Directeur de recherches au CNRS, à Sciences Po et au CEVIPOF, Luc Rouban a orienté ses recherches sur les transformations du secteur public en Europe et plus particulièrement sur les mutations de la Fonction publique. Dans le cadre de ses travaux, il a notamment étudié les différences avec le secteur privé en matière de conditions de travail.

Les réformes des 30 dernières années ont rapproché les fonctionnaires des employés du secteur privé.

Les contraintes de services sont souvent plus fortes dans le secteur public que dans le secteur privé. D’ailleurs, il faut dire que l’on se trompe souvent dans le débat sur le temps de travail. Beaucoup de rapports ou d’études prennent en considération les durées moyennes mais ils ne tiennent pas forcément compte des astreintes ou des obligations de travail de nuit. Vous avez une organisation du temps de travail qui n’est pas forcément la même dans la Fonction publique.

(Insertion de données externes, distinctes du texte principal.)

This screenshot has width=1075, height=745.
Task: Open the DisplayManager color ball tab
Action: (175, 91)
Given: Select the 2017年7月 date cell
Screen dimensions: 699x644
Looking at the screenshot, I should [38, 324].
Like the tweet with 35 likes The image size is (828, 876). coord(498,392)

Régulièrement, il y a un débat sur la durée de temps de travail dont la moyenne serait un peu plus courte dans le public. Personnellement, je me méfie de ces moyennes. Je préfère regarder les conditions de travail, qui sont mauvaises.

Vous avez aussi le problème des absences engendrées par l’usure physique mais aussi l’usure psychologique. On est loin du bureaucrate tranquille dépeint par Courteline. Un bureaucrate qui pantouflait alors que l’employé du privé était en butte aux clients ou à son patron qui l’exploitait. Aujourd’hui, nous avons une forme d’exploitation publique qui est, à peu près du même niveau avec les mêmes effets : maladies psychosomatiques, psychologiques… Autant de situations qui se sont suffisamment aggravées pour qu’on ait des plans ministériels pour lutter contre les risques psycho-sociaux. Nous sommes confrontés à une évolution qui va à l’encontre du discours caricatural et facile sur les fonctionnaires planqués.

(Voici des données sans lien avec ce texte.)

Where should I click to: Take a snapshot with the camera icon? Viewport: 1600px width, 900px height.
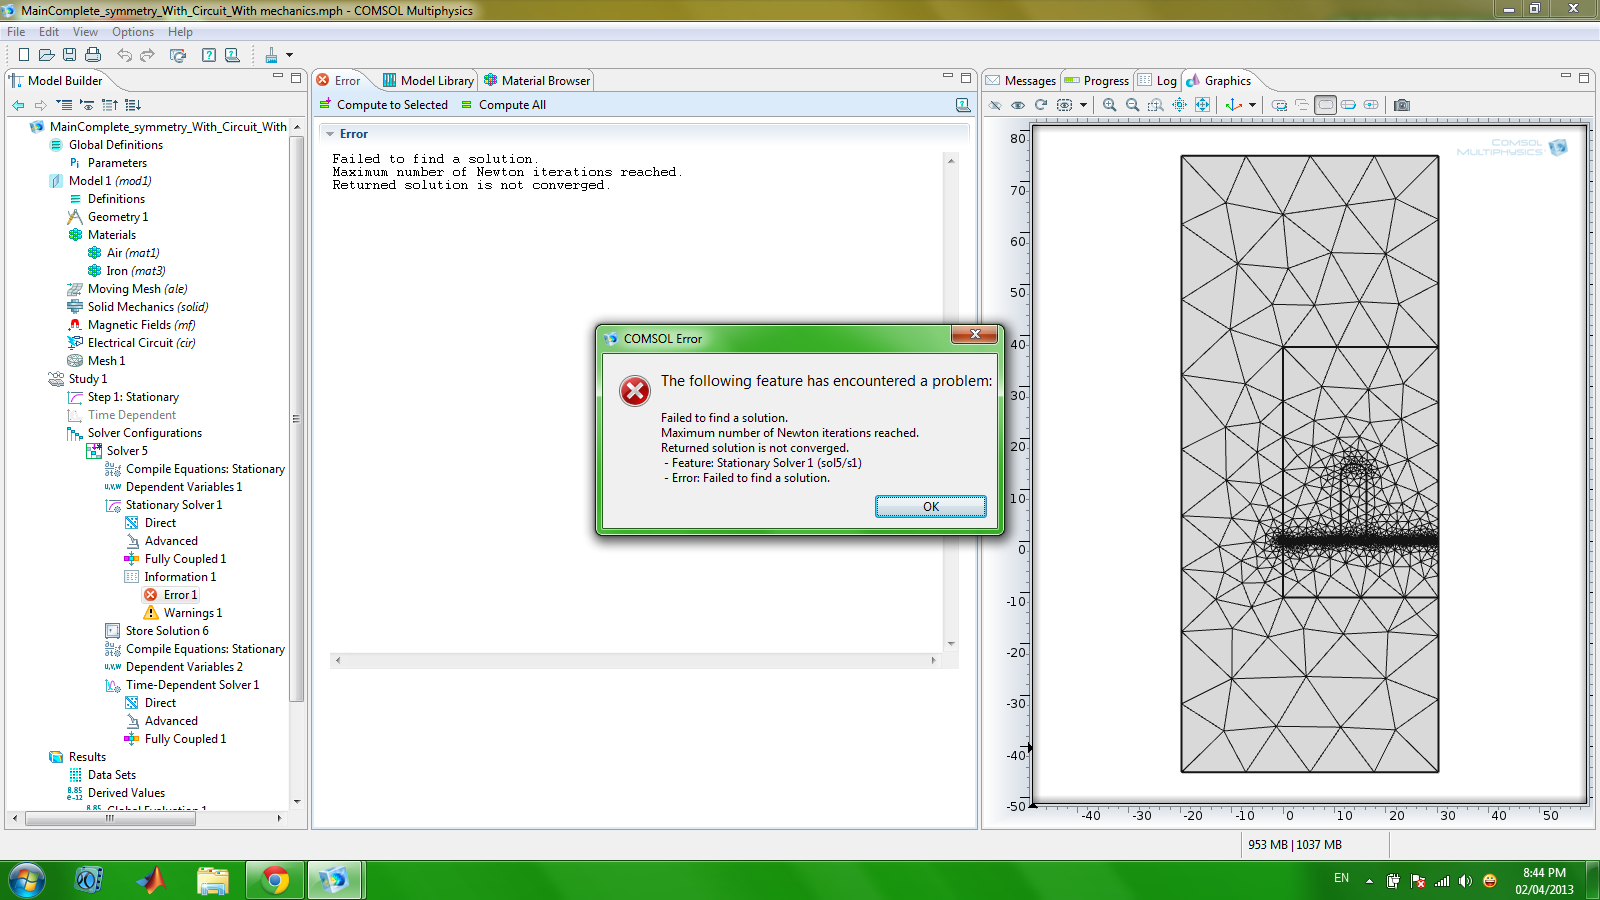click(x=1402, y=105)
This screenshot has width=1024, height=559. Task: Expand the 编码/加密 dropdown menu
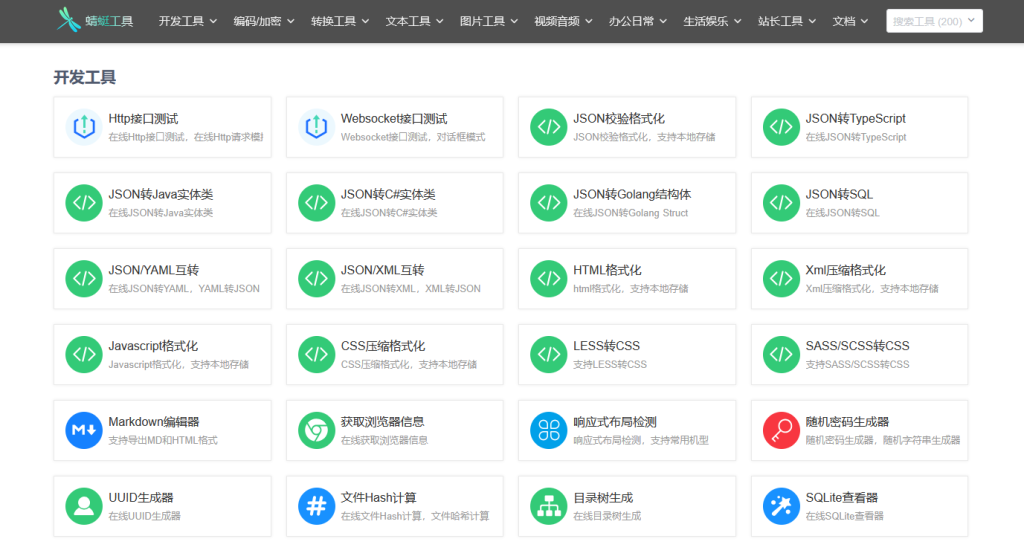[262, 21]
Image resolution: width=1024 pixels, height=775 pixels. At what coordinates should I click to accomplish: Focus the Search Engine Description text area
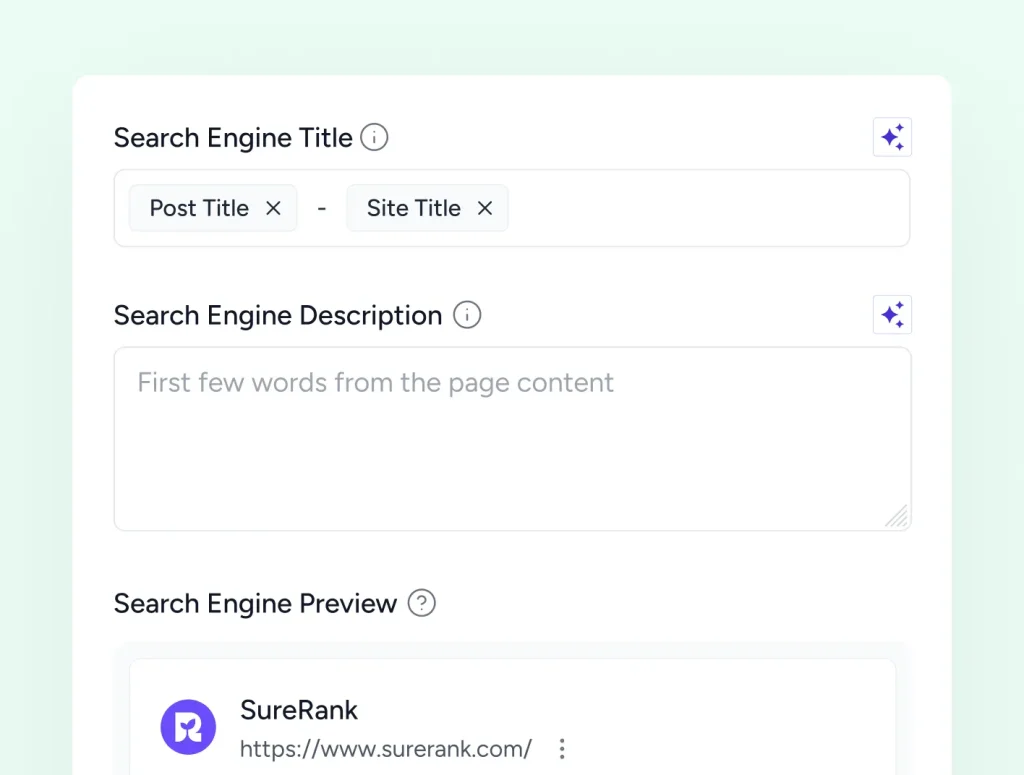tap(510, 440)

Si on veut mettre en parallèle les contraintes de travail du secteur public et du secteur privé, je dirais que le sentiment de précarité ne joue pas sur le même terrain. Dans le public, nous constatons une dégradation des conditions de travail alors que dans le privé, il s’agit de la précarité de l’emploi. Au final, tout cela aboutit à faire émerger un sentiment de relégation à la périphérie du système, avec des perspectives de carrière relativement médiocres. Cependant, vous avez des environnements très différents si vous évoluez dans la Fonction publique territoriale, hospitalière, ou au sein des services de l’État. Par exemple, le vieillissement du personnel est plus marqué dans la Fonction publique territoriale où 40% des agents ont plus de 50 ans, ce qui suscite bien plus d’arrêts maladie. Par ailleurs, les métiers, comme celui de policier, génèrent des difficultés spécifiques. Les comparaisons globales entre privé et public n’ont donc pas beaucoup de sens.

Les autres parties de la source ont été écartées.